* **Problem description**
Please copy the data below verbatim, from the first line through the line containing "pyautogui.click(x=1253, y=268)", including that line.

[Lines of data]
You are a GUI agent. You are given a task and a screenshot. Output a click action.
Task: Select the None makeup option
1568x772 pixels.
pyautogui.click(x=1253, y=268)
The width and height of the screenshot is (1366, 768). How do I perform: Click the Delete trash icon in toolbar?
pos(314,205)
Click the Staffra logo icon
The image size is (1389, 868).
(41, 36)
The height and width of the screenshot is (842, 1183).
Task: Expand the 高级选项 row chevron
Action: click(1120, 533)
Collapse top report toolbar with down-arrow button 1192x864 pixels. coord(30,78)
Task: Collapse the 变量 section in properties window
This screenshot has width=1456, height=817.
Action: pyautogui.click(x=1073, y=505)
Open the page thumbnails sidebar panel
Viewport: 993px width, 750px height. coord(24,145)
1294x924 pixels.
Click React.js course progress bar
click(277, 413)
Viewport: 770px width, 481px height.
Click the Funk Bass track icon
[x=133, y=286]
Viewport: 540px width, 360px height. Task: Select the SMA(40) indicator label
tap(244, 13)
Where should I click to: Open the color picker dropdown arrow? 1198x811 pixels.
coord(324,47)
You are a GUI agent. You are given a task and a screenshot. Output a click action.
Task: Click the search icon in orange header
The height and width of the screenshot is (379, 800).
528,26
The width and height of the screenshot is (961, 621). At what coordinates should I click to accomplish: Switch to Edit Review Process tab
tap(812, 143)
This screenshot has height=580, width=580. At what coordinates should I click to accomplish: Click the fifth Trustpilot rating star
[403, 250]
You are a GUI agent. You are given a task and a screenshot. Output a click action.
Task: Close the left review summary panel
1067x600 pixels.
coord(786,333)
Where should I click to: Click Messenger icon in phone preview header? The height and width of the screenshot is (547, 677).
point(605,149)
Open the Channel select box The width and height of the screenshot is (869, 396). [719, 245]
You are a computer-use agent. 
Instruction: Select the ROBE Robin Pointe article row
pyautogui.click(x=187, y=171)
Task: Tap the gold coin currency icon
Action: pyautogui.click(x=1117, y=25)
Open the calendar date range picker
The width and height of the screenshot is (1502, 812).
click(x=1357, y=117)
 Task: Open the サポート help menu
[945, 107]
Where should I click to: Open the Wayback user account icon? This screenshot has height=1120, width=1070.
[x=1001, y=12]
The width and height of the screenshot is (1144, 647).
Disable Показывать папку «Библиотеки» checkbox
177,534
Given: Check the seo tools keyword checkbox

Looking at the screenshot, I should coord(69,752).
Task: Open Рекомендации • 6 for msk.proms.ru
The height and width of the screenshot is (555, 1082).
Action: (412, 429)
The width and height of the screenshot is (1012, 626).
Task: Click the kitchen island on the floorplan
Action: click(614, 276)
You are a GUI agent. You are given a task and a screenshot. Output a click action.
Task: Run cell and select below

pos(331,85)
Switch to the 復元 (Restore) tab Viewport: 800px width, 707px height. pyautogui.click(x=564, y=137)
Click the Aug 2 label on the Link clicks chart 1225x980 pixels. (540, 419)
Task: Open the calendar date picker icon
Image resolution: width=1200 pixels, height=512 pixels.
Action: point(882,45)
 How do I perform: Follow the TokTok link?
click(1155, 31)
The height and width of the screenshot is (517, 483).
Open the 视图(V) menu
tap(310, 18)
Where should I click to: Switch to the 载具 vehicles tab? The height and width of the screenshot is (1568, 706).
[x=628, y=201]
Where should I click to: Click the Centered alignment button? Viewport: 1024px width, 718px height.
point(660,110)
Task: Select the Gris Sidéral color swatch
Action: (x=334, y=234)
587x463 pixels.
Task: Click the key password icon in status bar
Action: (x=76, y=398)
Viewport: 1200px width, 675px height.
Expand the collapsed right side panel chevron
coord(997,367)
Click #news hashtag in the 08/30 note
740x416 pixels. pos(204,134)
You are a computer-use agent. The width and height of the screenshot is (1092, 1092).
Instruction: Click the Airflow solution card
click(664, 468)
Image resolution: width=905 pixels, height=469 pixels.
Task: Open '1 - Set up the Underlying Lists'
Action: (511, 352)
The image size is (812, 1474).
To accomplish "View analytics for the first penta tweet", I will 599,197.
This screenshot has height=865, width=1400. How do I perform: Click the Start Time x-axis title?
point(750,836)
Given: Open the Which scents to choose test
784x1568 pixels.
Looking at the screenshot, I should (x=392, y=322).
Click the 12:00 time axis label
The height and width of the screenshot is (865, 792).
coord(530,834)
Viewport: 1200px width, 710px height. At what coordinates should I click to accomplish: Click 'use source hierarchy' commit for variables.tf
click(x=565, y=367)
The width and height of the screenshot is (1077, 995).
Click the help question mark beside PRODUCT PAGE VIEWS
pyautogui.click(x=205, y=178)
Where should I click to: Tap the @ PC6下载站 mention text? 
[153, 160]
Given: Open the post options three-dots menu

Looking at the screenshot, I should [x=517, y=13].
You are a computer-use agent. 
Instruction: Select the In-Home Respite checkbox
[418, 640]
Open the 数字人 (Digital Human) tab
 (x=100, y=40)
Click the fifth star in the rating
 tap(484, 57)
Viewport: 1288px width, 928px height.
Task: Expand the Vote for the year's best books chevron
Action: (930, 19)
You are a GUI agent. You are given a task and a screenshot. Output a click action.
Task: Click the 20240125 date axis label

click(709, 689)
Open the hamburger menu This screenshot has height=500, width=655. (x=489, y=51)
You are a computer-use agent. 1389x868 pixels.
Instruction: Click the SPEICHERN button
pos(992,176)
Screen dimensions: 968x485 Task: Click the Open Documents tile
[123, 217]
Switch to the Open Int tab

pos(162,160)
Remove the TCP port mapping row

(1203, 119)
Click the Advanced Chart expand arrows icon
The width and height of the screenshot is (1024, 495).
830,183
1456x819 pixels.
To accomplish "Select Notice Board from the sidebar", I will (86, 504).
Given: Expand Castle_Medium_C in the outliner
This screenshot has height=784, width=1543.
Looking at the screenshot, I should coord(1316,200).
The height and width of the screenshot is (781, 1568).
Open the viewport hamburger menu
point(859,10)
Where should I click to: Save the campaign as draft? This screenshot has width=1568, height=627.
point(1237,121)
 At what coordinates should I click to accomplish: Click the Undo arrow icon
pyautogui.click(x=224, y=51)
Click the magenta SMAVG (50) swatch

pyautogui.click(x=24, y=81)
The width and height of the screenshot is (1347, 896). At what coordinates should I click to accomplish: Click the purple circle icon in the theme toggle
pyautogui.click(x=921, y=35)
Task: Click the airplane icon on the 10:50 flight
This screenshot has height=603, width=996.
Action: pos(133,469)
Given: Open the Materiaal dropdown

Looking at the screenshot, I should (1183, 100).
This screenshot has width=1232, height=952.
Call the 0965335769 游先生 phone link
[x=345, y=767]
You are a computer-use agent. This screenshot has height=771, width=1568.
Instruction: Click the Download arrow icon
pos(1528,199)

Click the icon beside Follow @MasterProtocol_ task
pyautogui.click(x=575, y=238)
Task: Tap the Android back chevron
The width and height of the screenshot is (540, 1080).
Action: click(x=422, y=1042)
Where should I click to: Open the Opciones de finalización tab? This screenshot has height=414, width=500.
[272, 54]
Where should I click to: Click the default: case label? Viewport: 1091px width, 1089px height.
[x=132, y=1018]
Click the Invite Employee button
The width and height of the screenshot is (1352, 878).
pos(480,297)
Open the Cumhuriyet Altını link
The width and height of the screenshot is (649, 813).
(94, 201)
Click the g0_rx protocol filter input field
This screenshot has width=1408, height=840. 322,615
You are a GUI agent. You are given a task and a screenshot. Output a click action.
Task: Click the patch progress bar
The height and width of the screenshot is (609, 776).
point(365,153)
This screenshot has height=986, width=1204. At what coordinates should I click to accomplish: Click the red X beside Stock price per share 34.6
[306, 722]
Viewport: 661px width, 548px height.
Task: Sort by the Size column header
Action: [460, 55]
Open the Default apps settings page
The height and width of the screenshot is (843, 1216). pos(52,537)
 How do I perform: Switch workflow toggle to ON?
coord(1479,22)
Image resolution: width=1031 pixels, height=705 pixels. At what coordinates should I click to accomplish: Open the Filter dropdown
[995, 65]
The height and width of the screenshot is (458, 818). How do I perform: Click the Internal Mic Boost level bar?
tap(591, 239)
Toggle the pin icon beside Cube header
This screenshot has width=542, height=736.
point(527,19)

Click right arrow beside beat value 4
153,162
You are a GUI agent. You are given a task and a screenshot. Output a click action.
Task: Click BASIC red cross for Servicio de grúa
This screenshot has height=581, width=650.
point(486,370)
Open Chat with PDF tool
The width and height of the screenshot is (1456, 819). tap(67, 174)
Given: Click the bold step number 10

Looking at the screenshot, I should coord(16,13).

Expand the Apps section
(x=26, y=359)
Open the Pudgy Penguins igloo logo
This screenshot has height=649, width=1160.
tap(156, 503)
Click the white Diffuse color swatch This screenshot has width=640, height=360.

* **Written answer**
You are a GUI agent. You are given a task and a screenshot. Output a click action.
Task: Select the None makeup option
1568x772 pixels.
pyautogui.click(x=1253, y=268)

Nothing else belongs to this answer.